In his regular visits to London as a young man who was already a Fellow of the Royal Society, he had mixed freely with men like Humphry Davy, Michael Faraday, David Brewster and especially his friend William Wollaston who had for many years held the key positions of secretary and president of the Royal Society, and is still regarded today as one of the foremost chemists and physicists of the age. How many other families in Wales at this time could boast of such invaluable contacts and how many of them could hand on such a wealth of talent to so many generations of the same family? The children of Penllergare were privileged in many more ways than one and it is hardly surprising that they achieved outstanding distinction in several fields of intellectual activity, both in the arts and sciences.

There is no better example of Lewis Weston Dillwyn's importance in the story of the Dillwyns than his hosting of the 1848 meeting of the British Association for the Advancement of Science.

His friend and colleague at the newly founded Royal Institution of South Wales, William Grove, had used his growing influence with the Association in London to persuade them to hold their annual meeting away from the major centres of population in England and to come to Swansea. At a time when the rapidly expanding railway network had not yet reached Swansea, Grove induced a small army of scientists to undertake the long and arduous journey, first by rail to Bristol and then by steamer to a region they must have regarded as almost unknown territory. When those 800 hardy souls finally arrived in Swansea they were greeted by a host many of them already knew well, and Lewis Weston Dillwyn was proud to show them what Swansea had to offer, including visits to his son John to witness his electrically controlled boats on his lake at Penllergare and his work with underwater cables at the Mumbles which was impressive enough to be reported in the London press. No longer could Swansea be dismissed as a cultural desert hundreds of miles off the beaten track. The Dillwyns, father and son, had put Wales on the scientific map for the first time and there to back them up were several local luminaries like William Grove, William Logan and John Gwyn Jeffreys, all of whom were founder members of the Royal Institution back in 1835 and all of whom went on to become preeminent in their own fields of research.

And in fact we can hardly discuss the Dillwyns without highlighting their long association with the Royal Institution of South Wales.

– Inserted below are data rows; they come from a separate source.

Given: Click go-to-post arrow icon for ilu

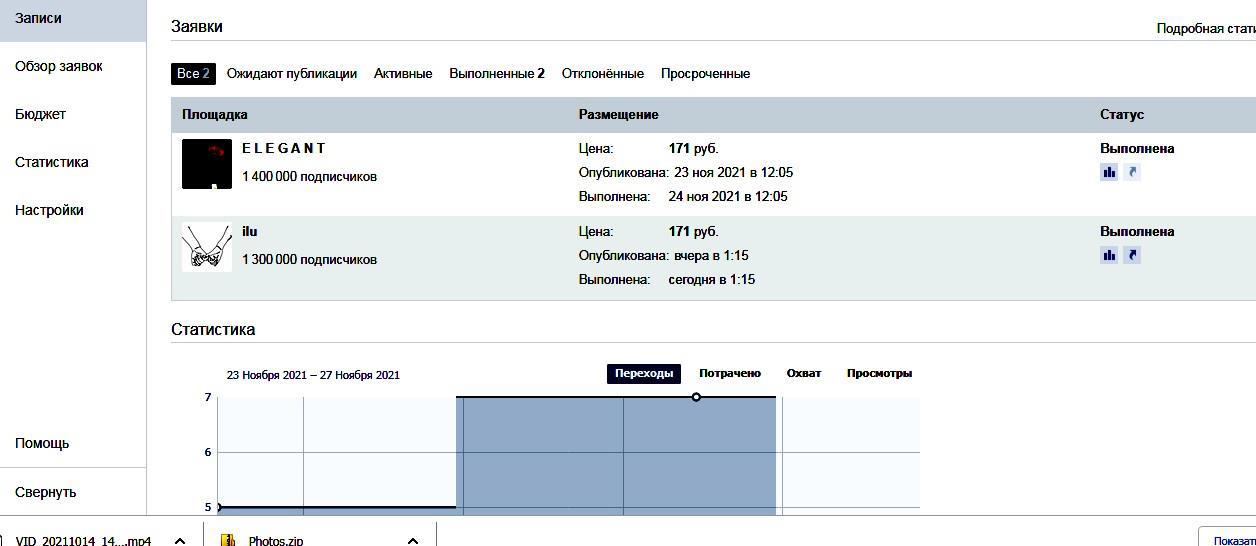Looking at the screenshot, I should point(1132,255).
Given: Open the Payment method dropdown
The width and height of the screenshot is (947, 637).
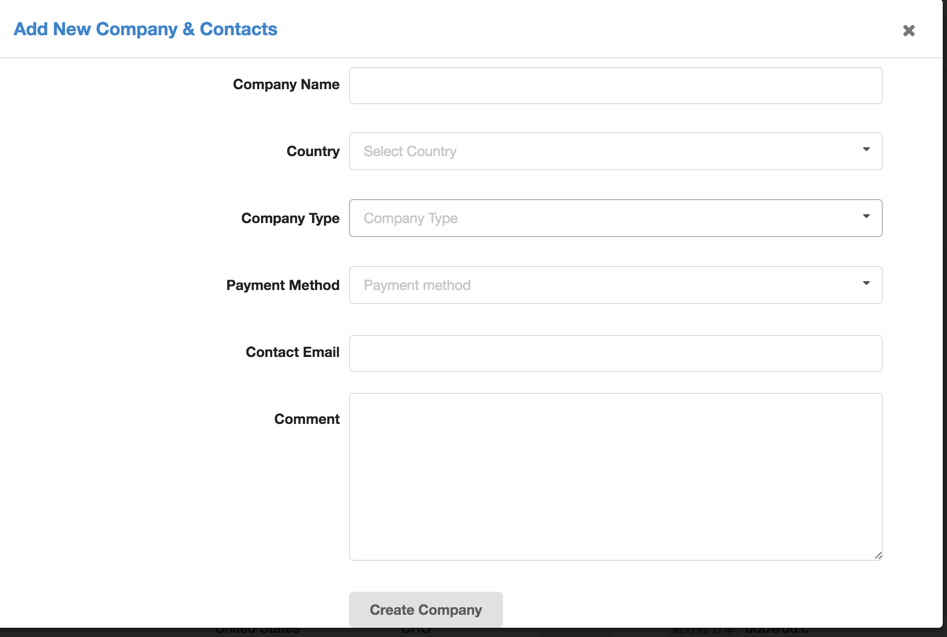Looking at the screenshot, I should pyautogui.click(x=615, y=285).
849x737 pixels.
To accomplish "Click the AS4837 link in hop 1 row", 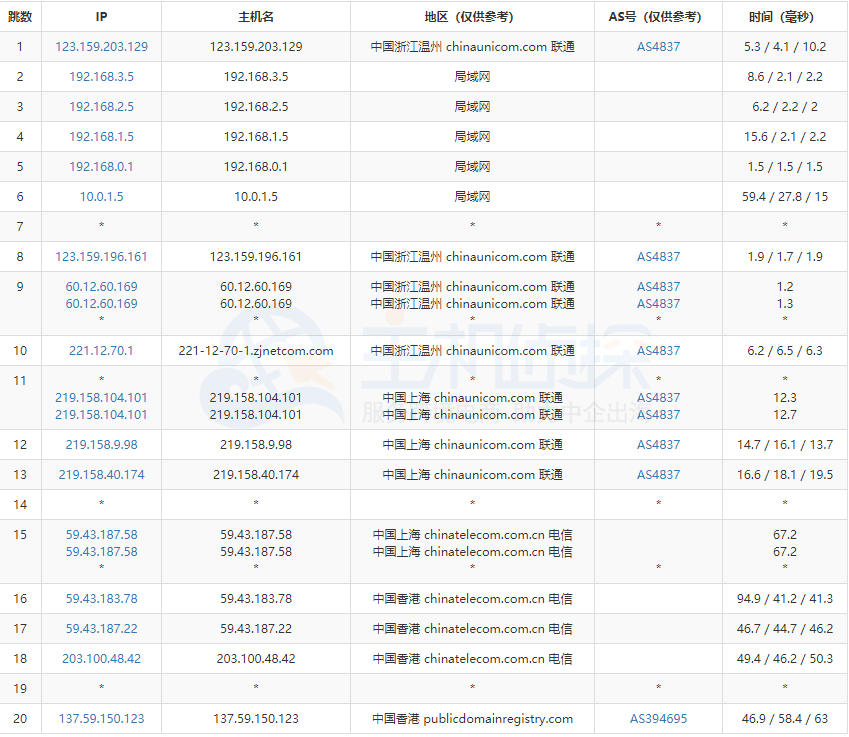I will 658,46.
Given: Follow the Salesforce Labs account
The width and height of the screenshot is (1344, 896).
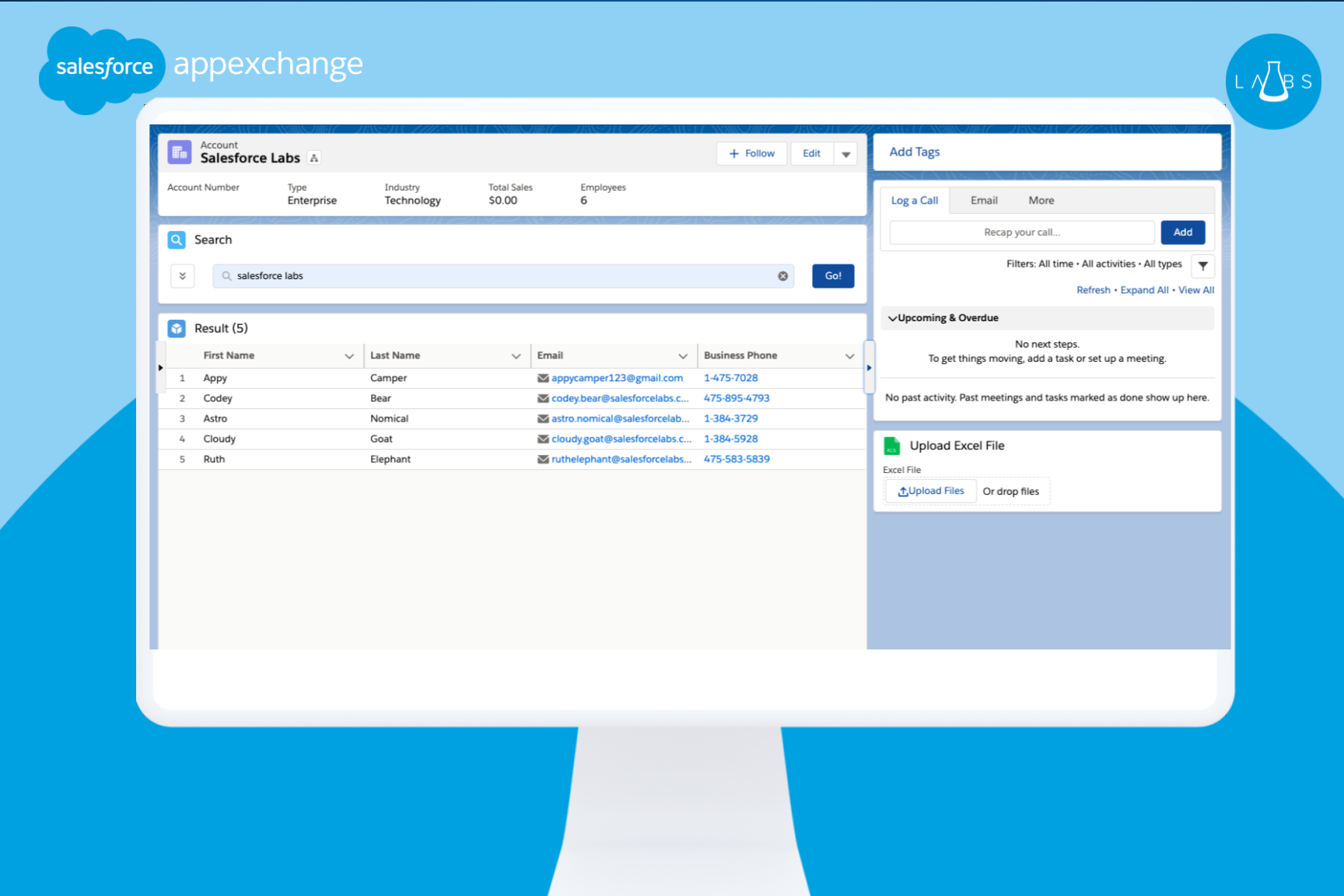Looking at the screenshot, I should point(751,154).
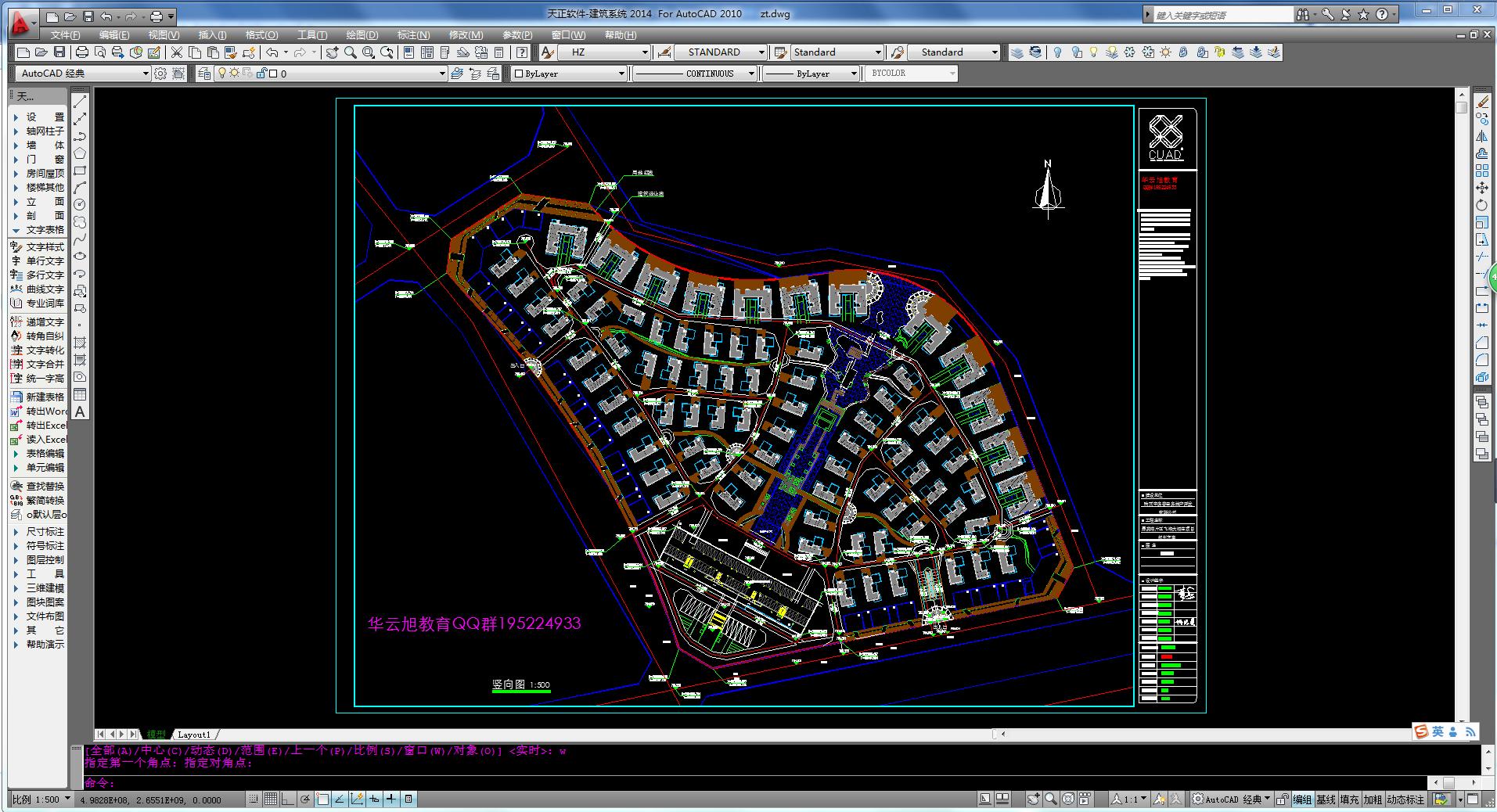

From Lewis Weston Dillwyn's first presidency in 1835 right up to the 20th century there was always a Dillwyn in evidence, either as president, curator or speaker to take the lead in scientific discussion and debate. Nor were they alone in their commitment to the RISW; from its inception it attracted local men (and they were largely men) who were closely involved in reflecting all the latest theories of the day. It would be true to say that during the early and mid Victorian period these dedicated amateurs invested this region of South Wales with a significance out of all proportion to its population and its geographical isolation. Without its Royal Institution the town of Swansea would still have become an industrial phenomenon but would have remained a cultural and scientific backwater. And at the very heart of that Institution was the Dillwyn family, especially Lewis Weston Dillwyn and his sons John and Lewis, all of them with a totally disinterested commitment to the arts and sciences.

It would be quite easy to see the Dillwyns as if they existed in a romantic Welsh bubble in Swansea, oblivious of the ignorance and poverty that surrounded them, blithely unaware of their isolation from the principal centres of learning and happy to indulge their private interests from their position of privilege as "gentleman scientists", rather as we speak loftily of "gentleman farmers". But all the evidence points to their being very much aware of the world beyond their immediate horizons. Because of their high social status they could tap into much of the information that was available to their contemporaries in Oxbridge and London. Remember: this was a period of intellectual ferment: Darwin and his Neath connected ally Alfred Russell Wallace were turning the world down with their theories of natural selection; Tennyson was agonising over religious doubt in his great poem In Memoriam; Marx was gloomily undermining capitalism at his desk in the British Museum; pure science was advancing steadily, led by the Royal Society, Faraday's Royal Institution and the British Association for the Advancement of Science.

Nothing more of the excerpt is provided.